=== Task input ===

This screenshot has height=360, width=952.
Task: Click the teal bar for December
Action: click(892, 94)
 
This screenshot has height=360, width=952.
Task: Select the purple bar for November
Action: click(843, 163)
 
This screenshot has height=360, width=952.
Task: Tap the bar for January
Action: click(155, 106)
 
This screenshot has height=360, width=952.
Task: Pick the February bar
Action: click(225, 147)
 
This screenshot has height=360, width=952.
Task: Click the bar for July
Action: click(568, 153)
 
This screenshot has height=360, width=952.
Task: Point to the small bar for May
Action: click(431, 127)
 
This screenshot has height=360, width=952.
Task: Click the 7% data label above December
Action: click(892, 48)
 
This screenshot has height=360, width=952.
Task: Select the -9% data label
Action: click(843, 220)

===
=== Task input ===

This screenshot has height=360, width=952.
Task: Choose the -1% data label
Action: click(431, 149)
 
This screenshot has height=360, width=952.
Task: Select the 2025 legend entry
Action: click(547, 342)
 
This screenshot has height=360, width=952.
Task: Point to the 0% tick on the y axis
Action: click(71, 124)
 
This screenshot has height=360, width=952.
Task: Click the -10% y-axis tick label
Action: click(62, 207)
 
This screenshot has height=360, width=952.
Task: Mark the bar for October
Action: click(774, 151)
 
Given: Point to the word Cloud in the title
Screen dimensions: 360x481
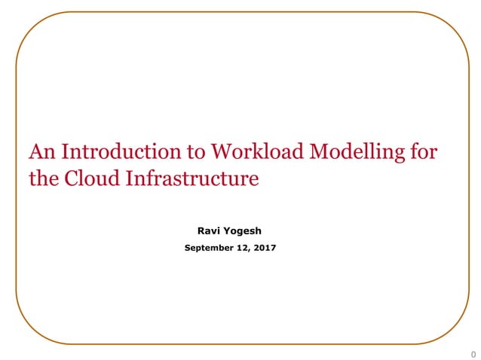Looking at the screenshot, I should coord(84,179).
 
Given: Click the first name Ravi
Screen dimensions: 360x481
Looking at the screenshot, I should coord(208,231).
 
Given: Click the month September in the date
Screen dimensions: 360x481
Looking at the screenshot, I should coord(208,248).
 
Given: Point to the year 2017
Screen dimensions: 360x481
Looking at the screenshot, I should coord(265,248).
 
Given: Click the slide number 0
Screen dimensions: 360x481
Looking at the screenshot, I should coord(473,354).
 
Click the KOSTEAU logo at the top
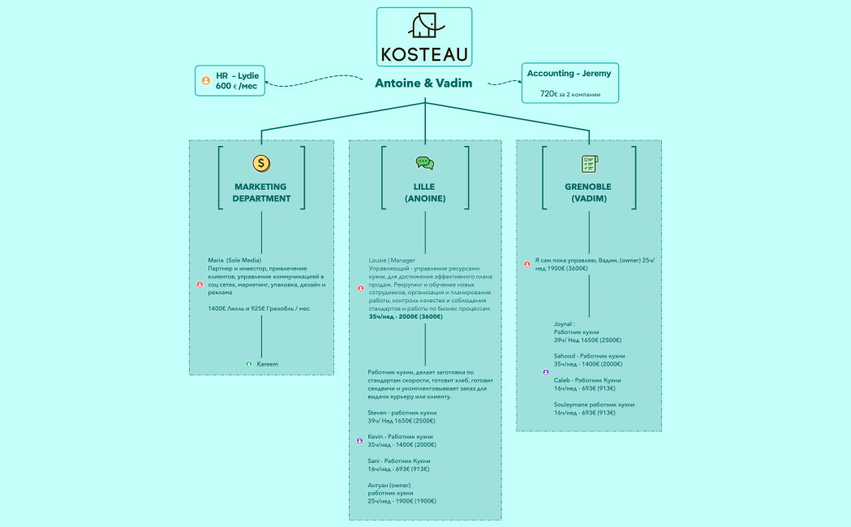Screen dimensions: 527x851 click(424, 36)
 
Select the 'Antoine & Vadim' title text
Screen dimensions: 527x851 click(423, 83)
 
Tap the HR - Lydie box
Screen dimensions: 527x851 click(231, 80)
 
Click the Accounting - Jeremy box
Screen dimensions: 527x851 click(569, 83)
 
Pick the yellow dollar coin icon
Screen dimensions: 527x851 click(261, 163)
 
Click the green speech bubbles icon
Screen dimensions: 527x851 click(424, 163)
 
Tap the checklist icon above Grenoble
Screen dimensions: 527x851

===

● **What you have to do**: Pick out every line in the rows above that contains the string "label", matching case exactly, and copy each one.

● **Written response**:
Task: Click the 7% data label above December
Task: Select the -9% data label
Task: Choose the -1% data label
Task: Click the -10% y-axis tick label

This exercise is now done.